▶ [SUPPLIED ENTRIES]:
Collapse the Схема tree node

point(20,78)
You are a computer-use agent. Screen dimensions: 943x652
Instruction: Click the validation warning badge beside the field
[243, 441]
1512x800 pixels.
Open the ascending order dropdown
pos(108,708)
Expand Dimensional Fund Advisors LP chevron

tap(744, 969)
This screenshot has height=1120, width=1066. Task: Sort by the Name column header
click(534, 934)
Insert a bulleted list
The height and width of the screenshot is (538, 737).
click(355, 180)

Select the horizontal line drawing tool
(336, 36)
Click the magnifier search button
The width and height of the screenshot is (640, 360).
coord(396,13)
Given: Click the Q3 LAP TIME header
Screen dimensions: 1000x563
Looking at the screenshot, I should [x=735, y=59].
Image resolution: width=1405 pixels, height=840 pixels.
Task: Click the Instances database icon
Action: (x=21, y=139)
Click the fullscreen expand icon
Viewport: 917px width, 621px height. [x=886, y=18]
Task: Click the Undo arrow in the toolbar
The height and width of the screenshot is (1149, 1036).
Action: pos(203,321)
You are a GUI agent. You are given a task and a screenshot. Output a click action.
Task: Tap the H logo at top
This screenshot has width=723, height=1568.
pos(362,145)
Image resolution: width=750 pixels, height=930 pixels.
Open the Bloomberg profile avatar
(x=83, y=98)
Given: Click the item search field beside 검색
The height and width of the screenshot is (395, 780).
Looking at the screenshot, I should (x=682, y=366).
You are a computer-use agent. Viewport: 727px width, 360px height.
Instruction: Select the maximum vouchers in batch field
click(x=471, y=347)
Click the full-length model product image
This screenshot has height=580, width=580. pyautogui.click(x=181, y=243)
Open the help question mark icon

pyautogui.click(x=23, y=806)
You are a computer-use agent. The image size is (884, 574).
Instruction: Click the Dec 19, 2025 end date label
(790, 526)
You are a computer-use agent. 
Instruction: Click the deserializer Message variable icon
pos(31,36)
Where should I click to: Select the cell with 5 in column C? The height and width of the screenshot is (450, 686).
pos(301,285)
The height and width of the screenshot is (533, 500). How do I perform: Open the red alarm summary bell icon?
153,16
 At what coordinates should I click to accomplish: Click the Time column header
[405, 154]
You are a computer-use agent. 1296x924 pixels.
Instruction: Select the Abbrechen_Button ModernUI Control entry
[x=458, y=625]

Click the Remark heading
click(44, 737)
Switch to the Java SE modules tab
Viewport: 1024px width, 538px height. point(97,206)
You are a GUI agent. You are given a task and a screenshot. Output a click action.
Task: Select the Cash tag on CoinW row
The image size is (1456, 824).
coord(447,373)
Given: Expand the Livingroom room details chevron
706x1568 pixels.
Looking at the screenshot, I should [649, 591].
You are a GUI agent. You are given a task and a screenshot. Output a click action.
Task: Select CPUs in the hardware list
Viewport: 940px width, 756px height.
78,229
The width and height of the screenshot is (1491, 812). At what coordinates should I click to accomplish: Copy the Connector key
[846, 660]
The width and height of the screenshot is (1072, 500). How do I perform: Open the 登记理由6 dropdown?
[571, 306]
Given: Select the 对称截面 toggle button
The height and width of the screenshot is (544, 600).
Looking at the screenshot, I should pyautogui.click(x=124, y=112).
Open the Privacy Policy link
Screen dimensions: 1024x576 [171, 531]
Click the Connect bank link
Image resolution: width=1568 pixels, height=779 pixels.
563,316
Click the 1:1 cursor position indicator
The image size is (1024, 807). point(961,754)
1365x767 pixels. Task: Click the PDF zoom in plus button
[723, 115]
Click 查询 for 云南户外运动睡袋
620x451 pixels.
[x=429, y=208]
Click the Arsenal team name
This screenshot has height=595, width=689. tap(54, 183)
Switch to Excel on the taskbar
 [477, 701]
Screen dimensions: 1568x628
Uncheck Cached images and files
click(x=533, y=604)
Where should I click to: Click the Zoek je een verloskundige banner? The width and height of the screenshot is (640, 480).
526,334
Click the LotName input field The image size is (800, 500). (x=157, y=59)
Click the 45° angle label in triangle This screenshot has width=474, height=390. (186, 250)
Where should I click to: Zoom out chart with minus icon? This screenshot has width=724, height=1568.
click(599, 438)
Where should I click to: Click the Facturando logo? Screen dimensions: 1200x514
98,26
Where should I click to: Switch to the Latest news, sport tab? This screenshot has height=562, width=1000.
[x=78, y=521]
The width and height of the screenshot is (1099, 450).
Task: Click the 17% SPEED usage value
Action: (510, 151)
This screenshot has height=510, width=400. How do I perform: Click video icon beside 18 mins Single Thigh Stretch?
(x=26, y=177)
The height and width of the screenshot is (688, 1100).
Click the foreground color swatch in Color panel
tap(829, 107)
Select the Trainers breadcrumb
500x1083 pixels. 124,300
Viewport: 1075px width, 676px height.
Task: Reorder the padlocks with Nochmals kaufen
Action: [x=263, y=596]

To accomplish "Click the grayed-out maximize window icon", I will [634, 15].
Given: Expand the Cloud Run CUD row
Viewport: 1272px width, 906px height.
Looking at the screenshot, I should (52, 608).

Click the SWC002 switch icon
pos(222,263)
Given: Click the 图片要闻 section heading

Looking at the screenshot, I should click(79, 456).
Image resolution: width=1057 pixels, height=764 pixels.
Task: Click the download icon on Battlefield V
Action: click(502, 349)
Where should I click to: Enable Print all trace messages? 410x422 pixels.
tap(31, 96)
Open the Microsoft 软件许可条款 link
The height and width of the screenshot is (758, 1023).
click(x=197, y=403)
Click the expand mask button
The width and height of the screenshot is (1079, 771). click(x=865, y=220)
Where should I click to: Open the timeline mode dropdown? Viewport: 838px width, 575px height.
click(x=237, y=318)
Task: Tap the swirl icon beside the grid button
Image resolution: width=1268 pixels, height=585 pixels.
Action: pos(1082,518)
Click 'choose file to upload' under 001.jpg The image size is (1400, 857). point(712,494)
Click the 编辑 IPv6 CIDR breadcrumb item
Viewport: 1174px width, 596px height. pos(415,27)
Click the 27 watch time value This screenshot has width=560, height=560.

▶ [EXERCISE]: Look back at the entries above. Retype the line with "The image size is (1456, 824).", the line with "Task: Select CPUs in the hardware list", and all lines in between.

▶ [RESPONSE FOR THIS EXERCISE]:
The image size is (1456, 824).
coord(447,373)
Given: Expand the Livingroom room details chevron
706x1568 pixels.
Looking at the screenshot, I should [649, 591].
You are a GUI agent. You are given a task and a screenshot. Output a click action.
Task: Select CPUs in the hardware list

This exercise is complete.